What the task asks: Everything from the line with "The height and width of the screenshot is (300, 533)." down to the line with "the green system" below must be printed exactly, those two lines included. Exclude pictures.

Data provided:
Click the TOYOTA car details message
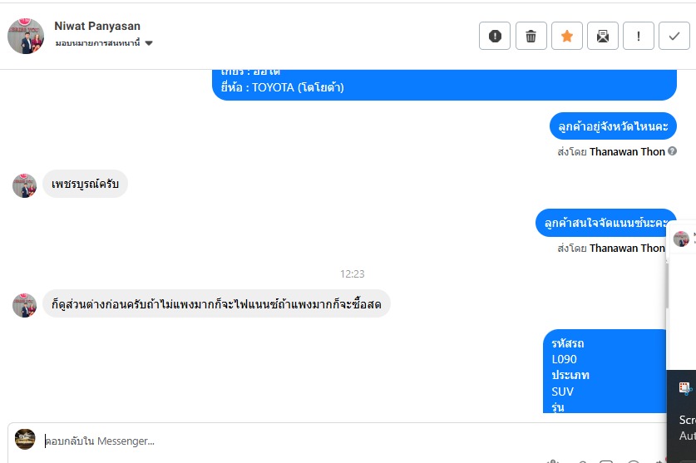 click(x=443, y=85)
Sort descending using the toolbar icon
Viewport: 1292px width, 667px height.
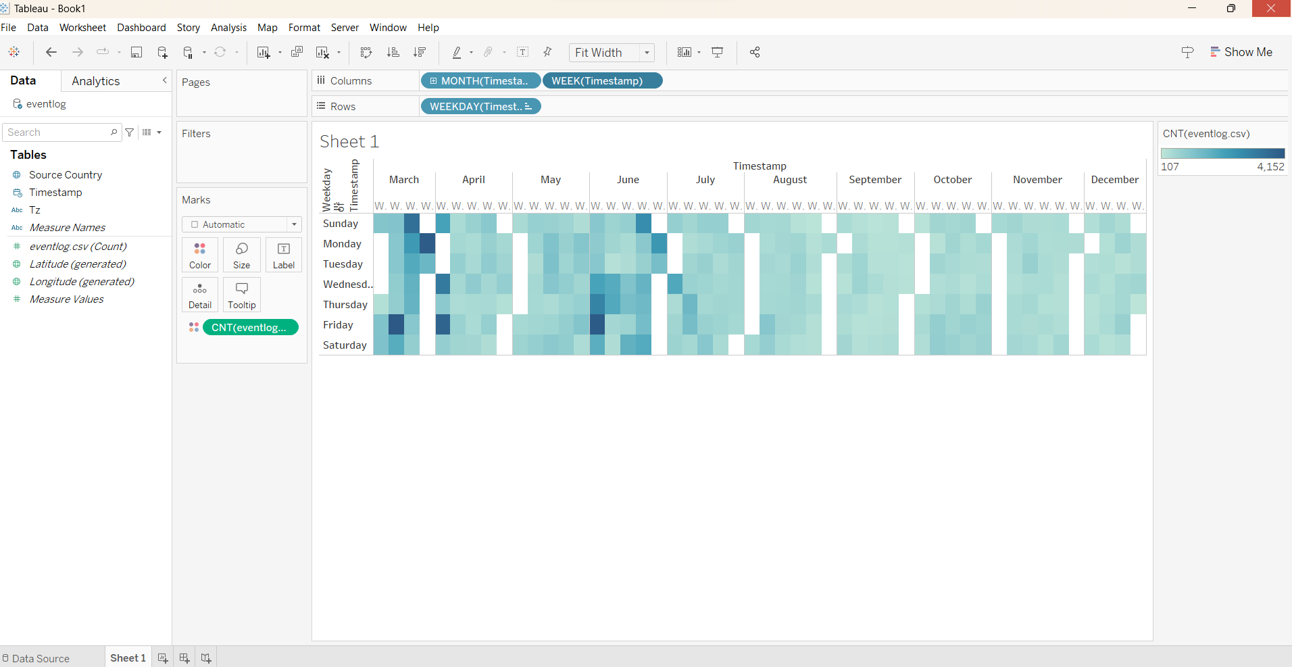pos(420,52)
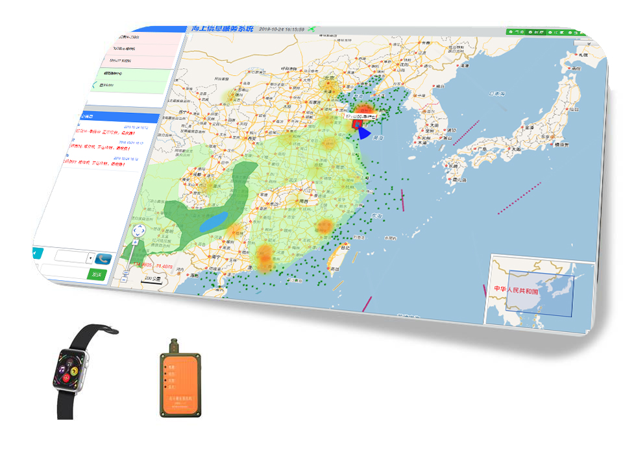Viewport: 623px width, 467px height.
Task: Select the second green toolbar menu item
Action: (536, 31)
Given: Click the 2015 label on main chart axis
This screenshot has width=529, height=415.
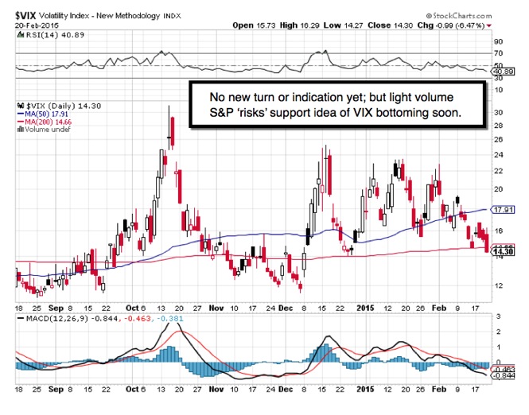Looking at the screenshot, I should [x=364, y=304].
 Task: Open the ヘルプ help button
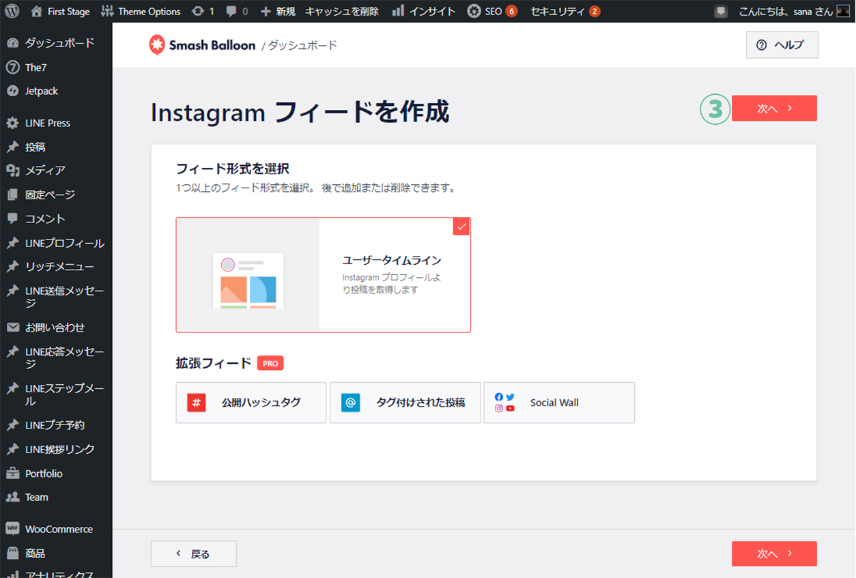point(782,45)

* * *

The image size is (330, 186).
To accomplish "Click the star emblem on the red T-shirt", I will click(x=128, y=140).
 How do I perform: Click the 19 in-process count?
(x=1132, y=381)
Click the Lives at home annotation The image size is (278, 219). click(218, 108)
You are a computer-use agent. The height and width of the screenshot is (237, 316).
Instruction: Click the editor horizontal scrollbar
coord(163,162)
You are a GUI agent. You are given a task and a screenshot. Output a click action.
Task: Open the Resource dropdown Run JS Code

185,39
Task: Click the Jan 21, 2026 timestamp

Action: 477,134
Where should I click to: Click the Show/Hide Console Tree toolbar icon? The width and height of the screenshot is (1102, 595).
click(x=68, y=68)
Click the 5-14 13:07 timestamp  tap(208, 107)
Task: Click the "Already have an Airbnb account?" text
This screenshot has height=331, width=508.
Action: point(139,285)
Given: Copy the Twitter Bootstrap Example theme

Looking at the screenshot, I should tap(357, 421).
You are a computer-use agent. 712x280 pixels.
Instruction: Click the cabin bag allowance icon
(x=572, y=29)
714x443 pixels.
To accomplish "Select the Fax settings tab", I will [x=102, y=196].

* * *

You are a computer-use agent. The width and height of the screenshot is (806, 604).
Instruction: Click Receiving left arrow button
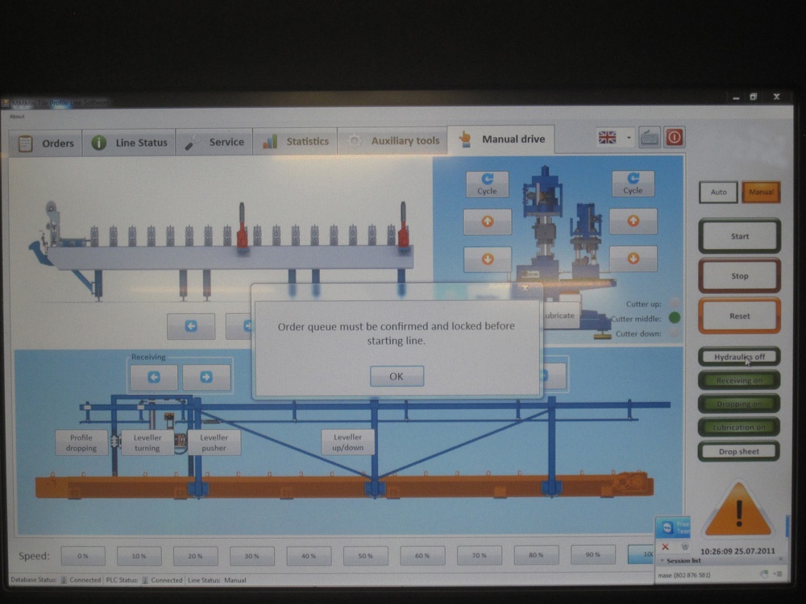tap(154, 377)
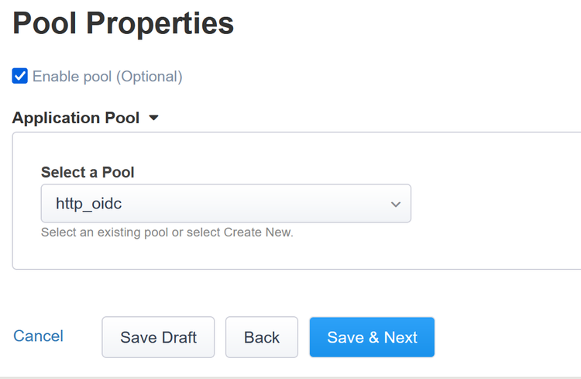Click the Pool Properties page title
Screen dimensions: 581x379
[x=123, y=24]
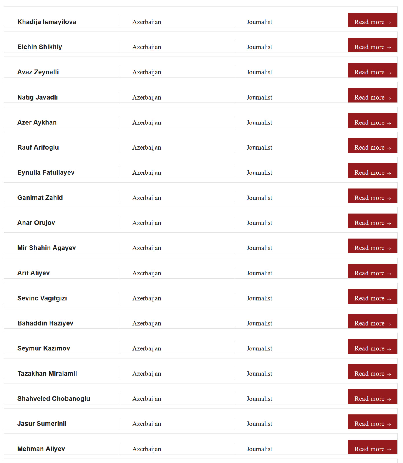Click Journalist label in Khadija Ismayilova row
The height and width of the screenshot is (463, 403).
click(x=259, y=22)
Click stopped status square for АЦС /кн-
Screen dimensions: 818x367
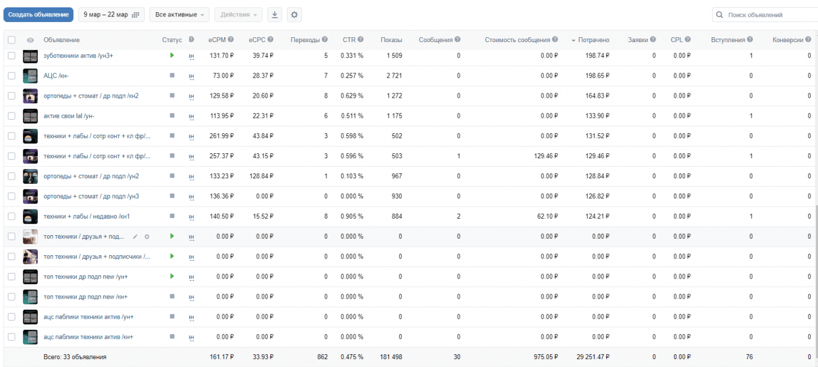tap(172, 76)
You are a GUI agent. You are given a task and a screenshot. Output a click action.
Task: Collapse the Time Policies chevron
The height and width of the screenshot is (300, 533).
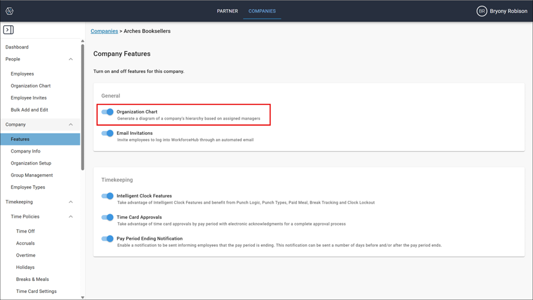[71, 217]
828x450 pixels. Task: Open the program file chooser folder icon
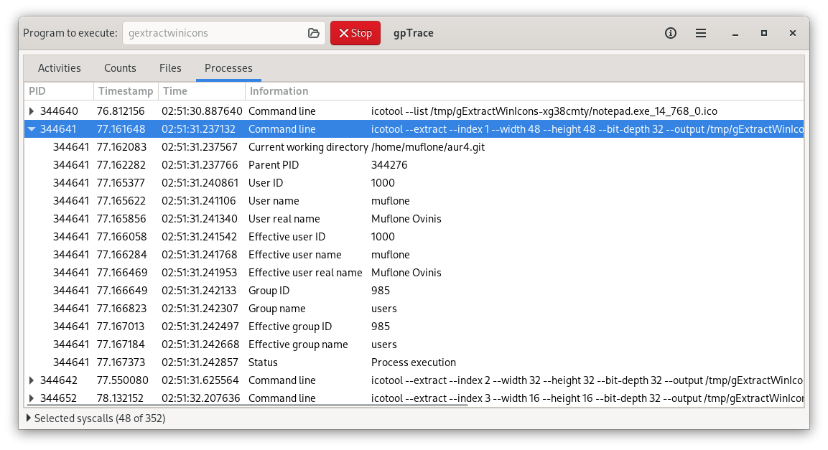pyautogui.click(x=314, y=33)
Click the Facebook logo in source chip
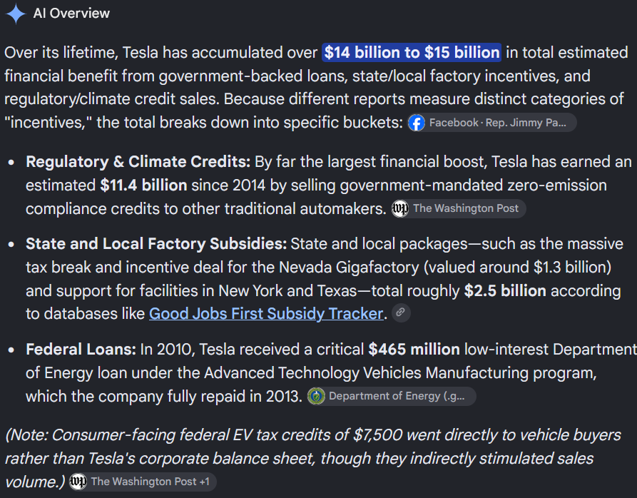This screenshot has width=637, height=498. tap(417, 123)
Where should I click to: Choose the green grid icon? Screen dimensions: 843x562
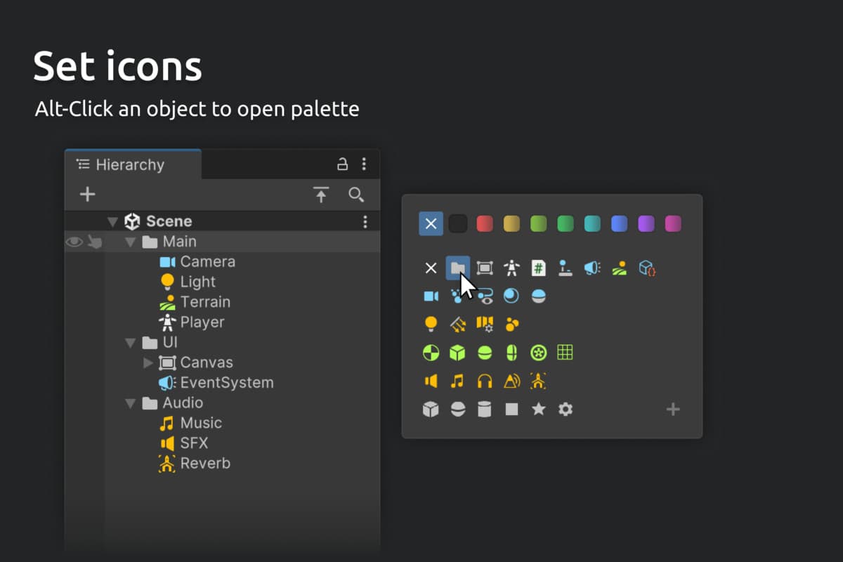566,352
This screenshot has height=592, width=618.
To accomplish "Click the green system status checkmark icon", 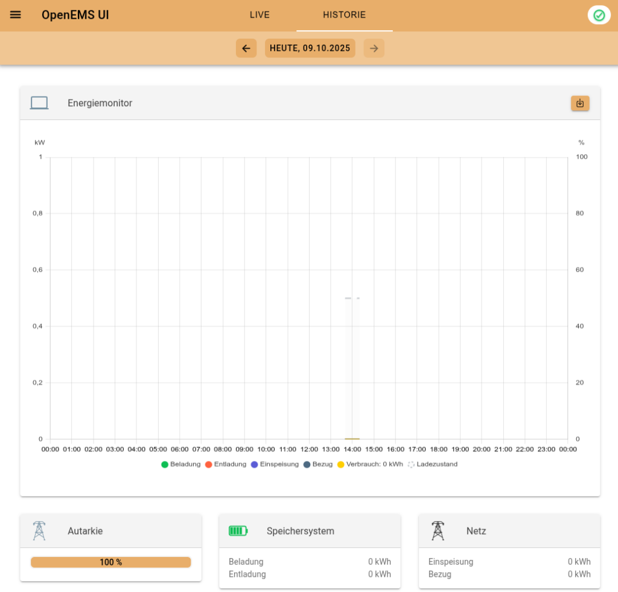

Your solution:
The height and width of the screenshot is (300, 533).
[71, 217]
828x450 pixels. Task: Open the program file chooser folder icon
pyautogui.click(x=314, y=33)
Click the Facebook logo in source chip
This screenshot has width=637, height=498. tap(417, 123)
Where should I click to: Choose the green grid icon? Screen dimensions: 843x562
566,352
This screenshot has height=592, width=618.
To accomplish "Click the green system status checkmark icon", 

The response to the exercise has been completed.